GOD GAVE ME POLARCA WHEN I WAS IN REAL NEED. And also gave me to Polarca, whose need may have been even greater. I think he may have saved my life and I know that I saved his. This was on Mentiroso, long ago. Because we were on Mentiroso together I will take almost any amount of shit from him. Besides, I know that he means well. He genuinely thinks he's amusing me when he plays his little games with me. Most of the time he's right.
Mentiroso is one of those terrible places that God must have created so that we would better be capable of appreciating the wondrous beauty of the rest of His universe. In that respect it is something like the Idradin crater on Xamur. The crater provides just the touch of imperfection that is required to reveal Xamur as the masterpiece that it is. But the Idradin is a single geological feature and you can spend your whole life on lovely Xamur without ever having to stare down its noisome maw. Mentiroso, though, is an entire world.
That there should be an entire world as dreadful as Mentiroso might make you begin to wonder about the fundamental psychological makeup of the Creator, if you are someone of simple soul, or one who is given to impiety. In order to create a place like Mentiroso, you might argue, a deity needs to have some of the essential quality of Mentiroso within himself. And the simpleminded will say, If God has something like Mentiroso within His soul, then what difference is there between God and the Devil? And the impious will say, Only a really loathsome sick bastard of a Creator could create a Mentiroso.

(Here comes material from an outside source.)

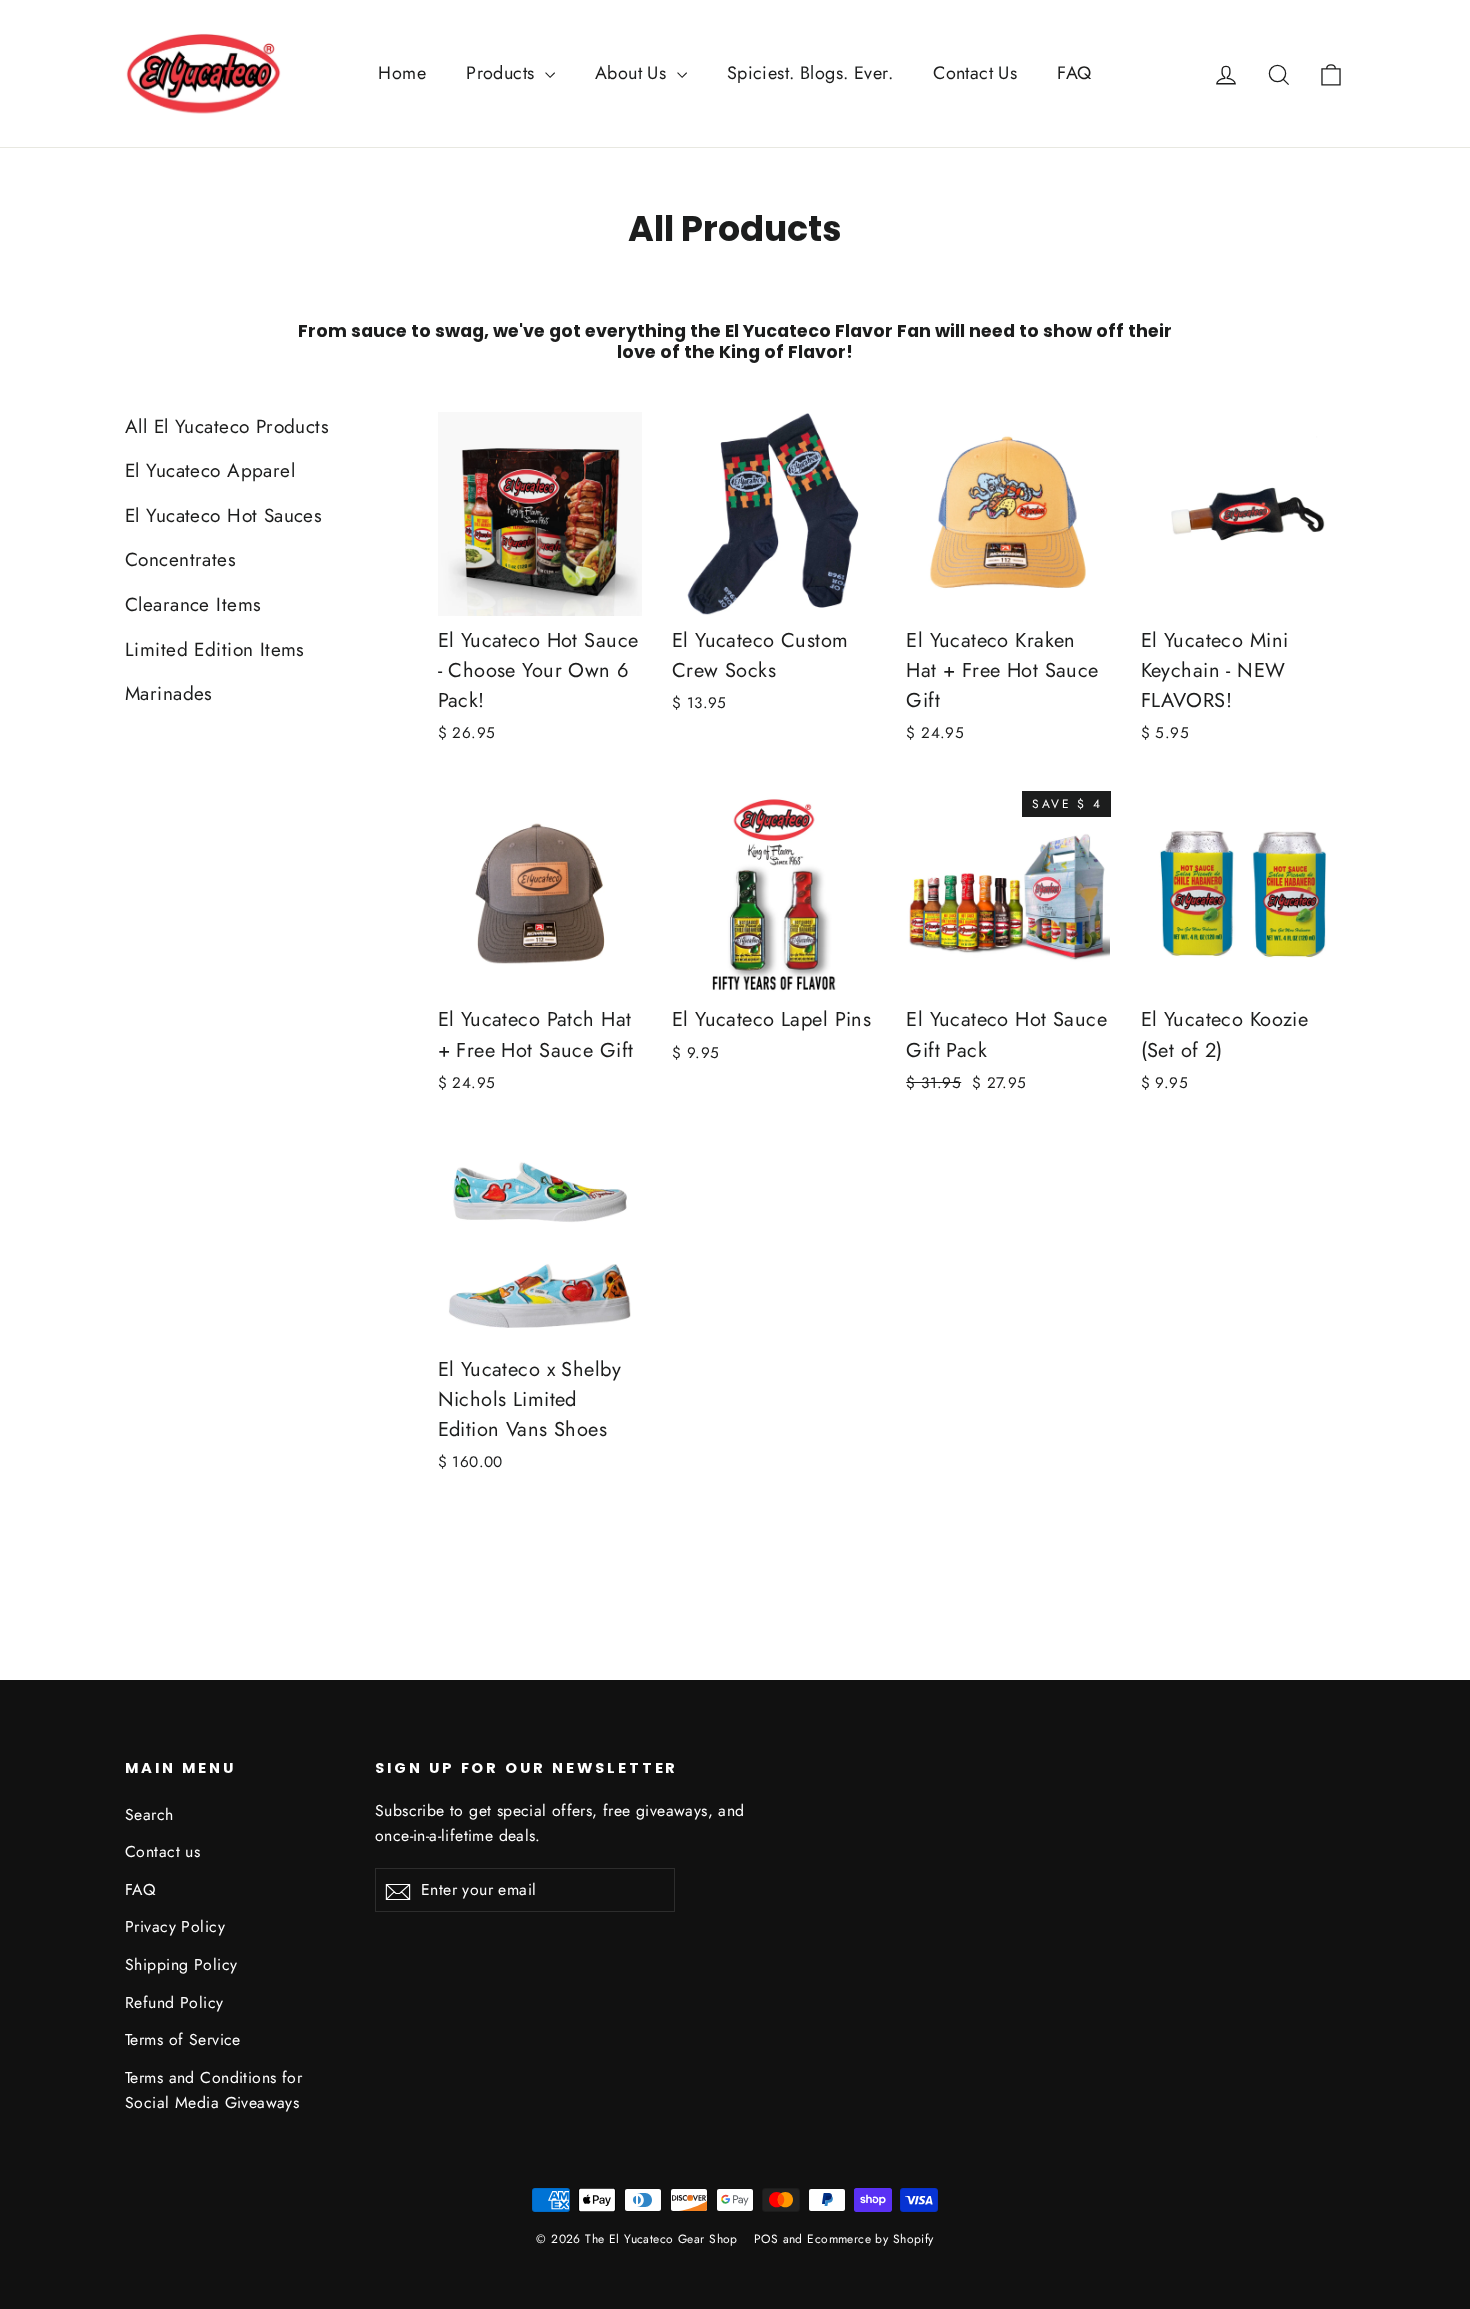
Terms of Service (183, 2039)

The truth is that both of them are right, in their way. But they only see the shadow of the truth. The simpleton fails to consider that there
is
no difference between God and the Devil, because the Devil is an aspect of God, just as the Idradin is an aspect of Xamur. The impious one fails to consider that what looks sick to us may not look that way to God. God is infinite. He contains everything, even what we consider to be evil, or ugly, or sick. He doesn't necessarily agree with our opinion. He doesn't have to. That's the benefit of being God. We, on the other hand, are required by the system to try to see things His way, because if we don't we will perish. Trying to see things His way is philosophy. Actually getting to see things His way is becoming wise. No human being since the beginning of time has in fact succeeded in becoming wise, but some have come a little closer to it than others.